Kommentar Der Büßer Guttenberg

Düsseldorf · Eine der stärksten Geschichten im Neuen Testament ist die vom verlorenen Sohn. Einer, der alles verspielt hat und bereit ist, ganz kleine Brötchen zu backen, findet Gnade und kehrt zurück in die Familie. Wunderbar. Natürlich kennt Karl-Theodor zu Guttenberg die Stelle aus dem Lukas-Evangelium. Es ist das Gleichnis, das alle tief Gefallenen im Kopf haben, die auf ein Comeback hoffen.

Und Guttenberg hofft nicht nur. Er arbeitet daran, konzentriert wie kein Zweiter. Reue, Buße, Vergebung. Zwei Stationen des klassischen Dreischritts glaubt der nach der Plagiatsaffäre abgetauchte Ex-Verteidigungsminister in nur acht Monaten absolviert zu haben: In den USA, so hieß es, schreibe er an einer neuen Dissertation – Vater Enoch soll dies dem vorerst verlorenen Filius aufgetragen haben, auf dass die Familienehre wiederhergestellt werde.

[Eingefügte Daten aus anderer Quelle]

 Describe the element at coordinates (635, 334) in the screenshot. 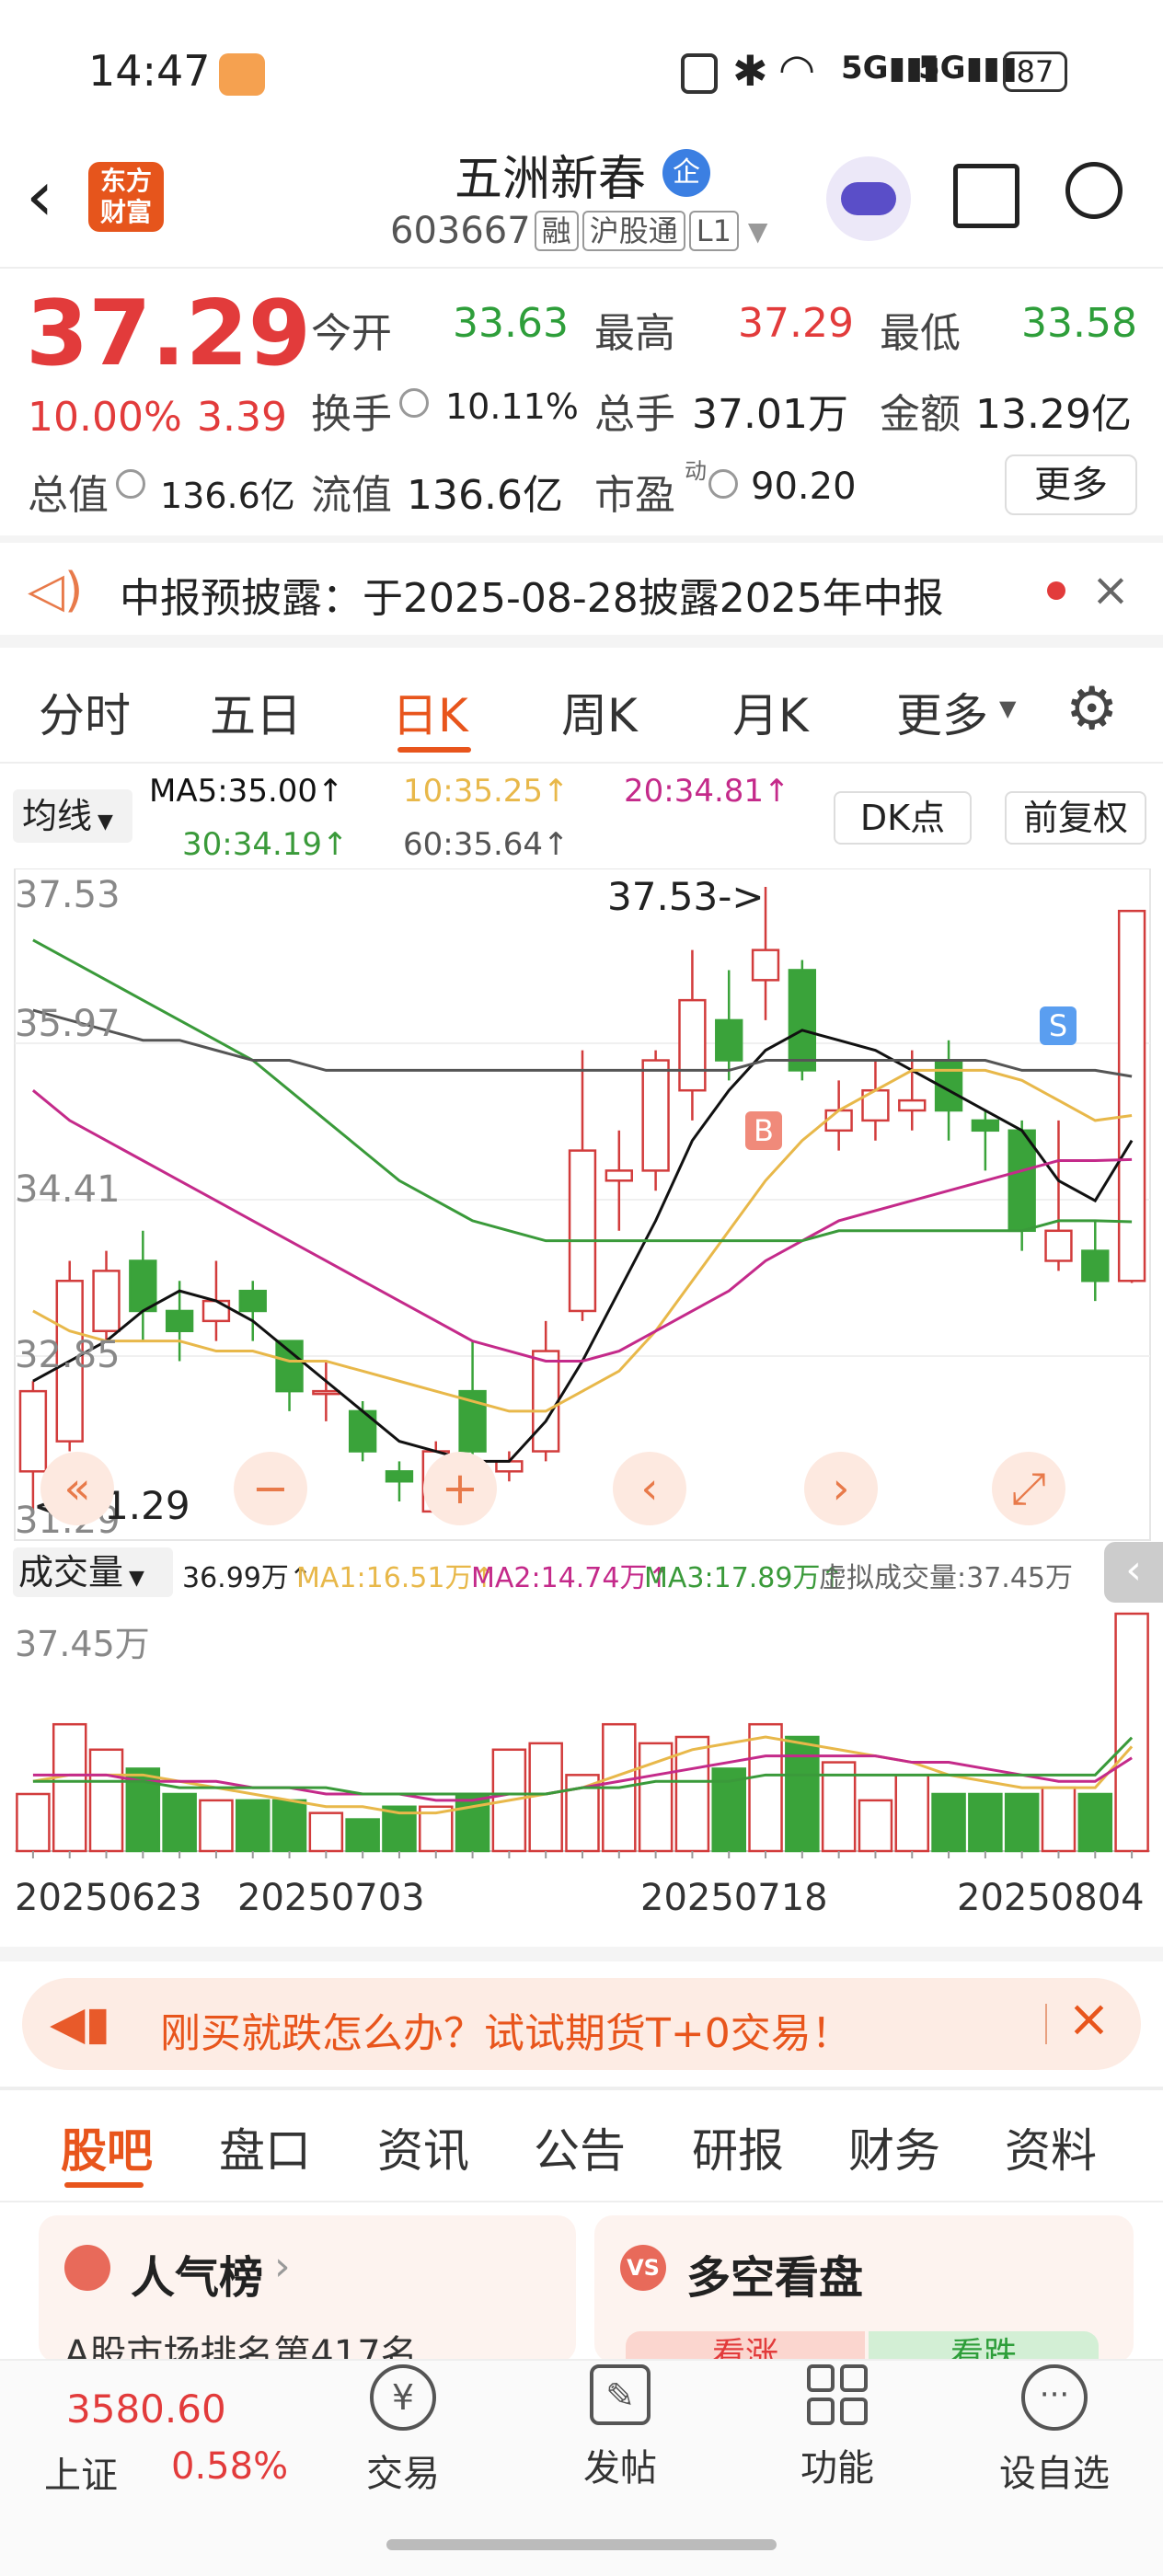

I see `high-label: 最高` at that location.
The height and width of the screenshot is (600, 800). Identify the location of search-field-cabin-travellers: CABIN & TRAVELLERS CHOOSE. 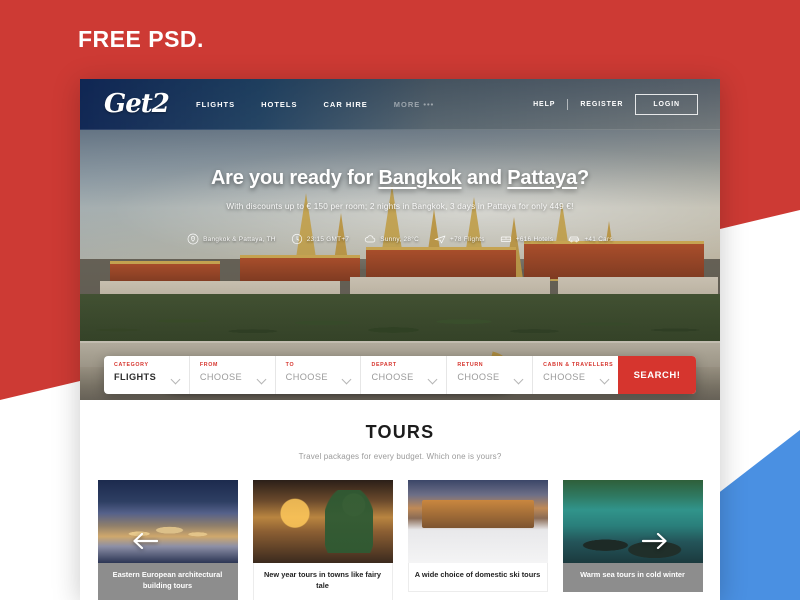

Die Ermittlungen wegen Urheberrechtsverstößen sind nach Zahlung eines Bußgelds passé, Reue spricht aus allen Zeilen des Interviews, das der einstige "Bild"-Liebling jetzt der "Zeit" gab. Fehlt nur die Vergebung, der wichtigste Teil im uralten Drehbuch zum Happy End, das Finale, welches freilich kein Büßer selbst in der Hand hat. Es hängt ganz entscheidend davon ab, wie vollkommen die Demut des verlorenen Sohnes, der sich nichts mehr erhofft, überkommt. Bei Karl-Theodor zu Guttenberg darf sich nun jeder seine Meinung bilden.